O que já estava em vigor:
- determinação de que cabe às comunidades indígenas escolher a forma de uso e ocupação das terras mediante "suas próprias formas de tomada de decisão e solução de divergências";
- estabelecimento de que que o usufruto das terras indígenas não se sobrepõe ao interesse da política de defesa e soberania nacional;
- determinação de que não-indígenas só poderão entrar nas terras caso sejam autorizados pela comunidade indígena e por agentes públicos a serviço de União, estados e municípios;
- direito das próprias comunidades explorarem economicamente as terras indígenas, permitindo cooperações e contratações de não-indígenas.

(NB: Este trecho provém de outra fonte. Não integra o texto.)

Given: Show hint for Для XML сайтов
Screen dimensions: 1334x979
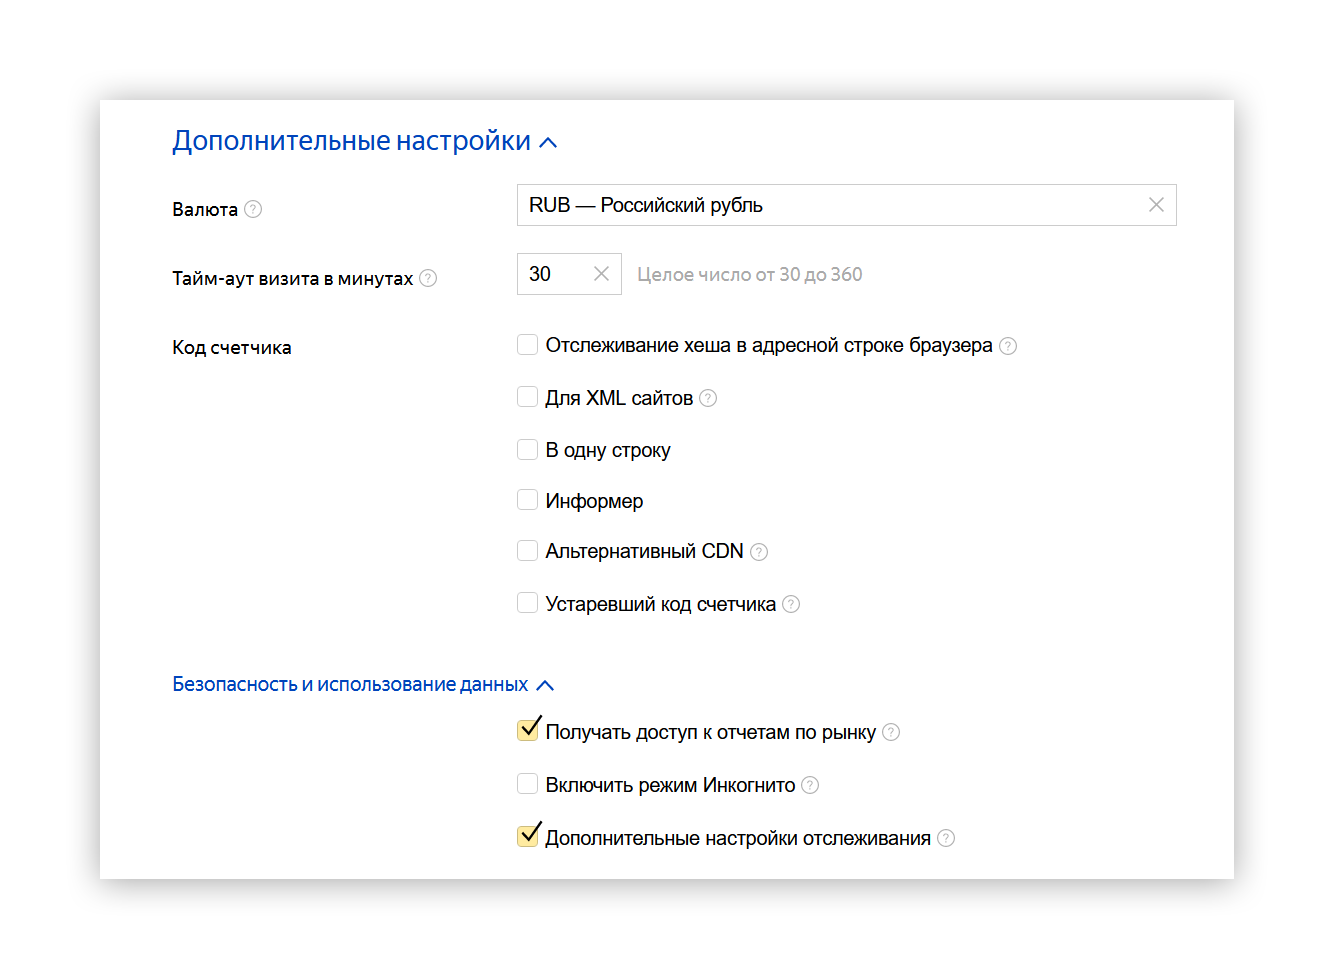Looking at the screenshot, I should 708,398.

- Segundo o governo, não é permitida qualquer atividade econômica na qual os indígenas percam a gestão da área, a exemplo do arrendamento de terras para agricultura e pecuária;
- a previsão de que o processo de demarcação será público e com atos "amplamente divulgados" e divulgados para consulta online;
- a previsão de que qualquer cidadão pode ter acesso às informações relativas a demarcações de terras indígenas, inclusive estudos, laudos, conclusões e argumentações;
- informações orais citadas no processo de demarcação terão efeito de prova quando apresentadas em audiências públicas ou registradas em áudio e vídeo, com a devida transcrição;
- direito das partes interessadas no processo de receber tradução oral ou escrito da língua indígena para o português e vice e versa, por tradutor nomeado pela Funai;
- permissão para que associações representem seus associados nos processos, desde que haja aprovação em assembleias gerais das instituições;
- previsão de que o levantamento fundiário da área em discussão seja acompanhado de relatório circunstanciado;
- autorização para que o governo federal, com órgão competente, entre em propriedade particular para levantar dados e informações, mediante comunicação prévia e por escrita ao proprietário ou representante com antecedência mínima de 15 dias úteis.